In a statement, the chain said that, “It appears that the malware actively attempted to collect or "scrape" payment card data from July 16, 2013 to October 30, 2013. During those months, approximately 1,100,000 customer payment cards could have been potentially visible to the malware.”
The chain also revealed that card issuers said that “at least 2,400" had been used fraudulently in the time since, adding “We deeply regret and are very sorry that some of our customers' payment cards were used fraudulently after making purchases at our stores. We have taken steps to notify those affected customers for whom we have contact information.”
The chain is offering all customers who shopped during the period a year of free credit monitoring and identity theft protection.
Expert advice from ESET security researcher Lysa Myers on how to defend against card fraud if you fear you may have used your card in stores affected by breaches can be found here.
Reuters report points out that while the numbers affected are smaller than those hit by the Target breach, the financial impact could be high, as the store’s wealthy clientele would tend to have high-limit cards. Reuters says that six retailers have fallen victim to similar breaches in recent months.

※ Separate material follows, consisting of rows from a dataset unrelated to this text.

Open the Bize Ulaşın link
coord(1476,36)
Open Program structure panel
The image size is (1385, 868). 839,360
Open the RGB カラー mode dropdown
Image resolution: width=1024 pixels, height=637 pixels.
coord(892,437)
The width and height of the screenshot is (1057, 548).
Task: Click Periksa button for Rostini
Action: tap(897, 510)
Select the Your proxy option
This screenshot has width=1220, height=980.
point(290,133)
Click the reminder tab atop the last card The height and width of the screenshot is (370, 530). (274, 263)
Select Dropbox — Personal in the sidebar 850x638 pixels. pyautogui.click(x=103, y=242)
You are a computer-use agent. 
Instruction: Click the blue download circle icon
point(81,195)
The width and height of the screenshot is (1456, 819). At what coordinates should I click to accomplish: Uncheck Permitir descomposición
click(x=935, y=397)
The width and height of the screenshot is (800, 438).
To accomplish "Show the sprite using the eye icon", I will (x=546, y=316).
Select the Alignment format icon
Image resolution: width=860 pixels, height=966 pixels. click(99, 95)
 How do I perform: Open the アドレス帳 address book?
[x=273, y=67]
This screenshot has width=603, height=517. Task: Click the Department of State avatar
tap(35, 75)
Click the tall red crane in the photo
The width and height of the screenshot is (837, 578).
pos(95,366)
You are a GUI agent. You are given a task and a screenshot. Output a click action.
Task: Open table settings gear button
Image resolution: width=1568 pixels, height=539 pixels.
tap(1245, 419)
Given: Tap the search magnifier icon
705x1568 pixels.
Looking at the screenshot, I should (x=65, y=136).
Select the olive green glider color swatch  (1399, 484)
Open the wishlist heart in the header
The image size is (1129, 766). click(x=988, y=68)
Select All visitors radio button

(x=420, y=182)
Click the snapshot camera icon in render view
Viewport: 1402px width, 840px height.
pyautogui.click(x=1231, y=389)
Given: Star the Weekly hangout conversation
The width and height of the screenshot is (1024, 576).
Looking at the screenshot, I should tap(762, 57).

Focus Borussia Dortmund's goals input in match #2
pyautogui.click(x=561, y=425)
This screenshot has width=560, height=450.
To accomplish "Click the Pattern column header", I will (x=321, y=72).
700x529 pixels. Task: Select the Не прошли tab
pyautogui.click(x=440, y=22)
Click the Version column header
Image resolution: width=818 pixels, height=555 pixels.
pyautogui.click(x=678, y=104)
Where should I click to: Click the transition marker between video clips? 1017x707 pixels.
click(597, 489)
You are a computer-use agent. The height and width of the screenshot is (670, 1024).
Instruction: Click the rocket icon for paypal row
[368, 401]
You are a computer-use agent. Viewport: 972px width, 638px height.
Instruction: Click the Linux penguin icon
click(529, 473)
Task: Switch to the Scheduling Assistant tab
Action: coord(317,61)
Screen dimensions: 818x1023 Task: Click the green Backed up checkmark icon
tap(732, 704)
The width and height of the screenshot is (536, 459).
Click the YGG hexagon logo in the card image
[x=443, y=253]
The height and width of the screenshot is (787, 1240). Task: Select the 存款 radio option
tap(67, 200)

PC World says that social security numbers and birth dates were not among the data taken in the breach, and that it is still unknown whether the breach is connected to the one afflicting Target. “We have no knowledge of any connection to that situation,” the retailer said.
The breaches have led card issuers and banks to call for a replacement for the “hugely insecure” magnetic-stripe systems used by many U.S. banks, as reported by We Live Security here.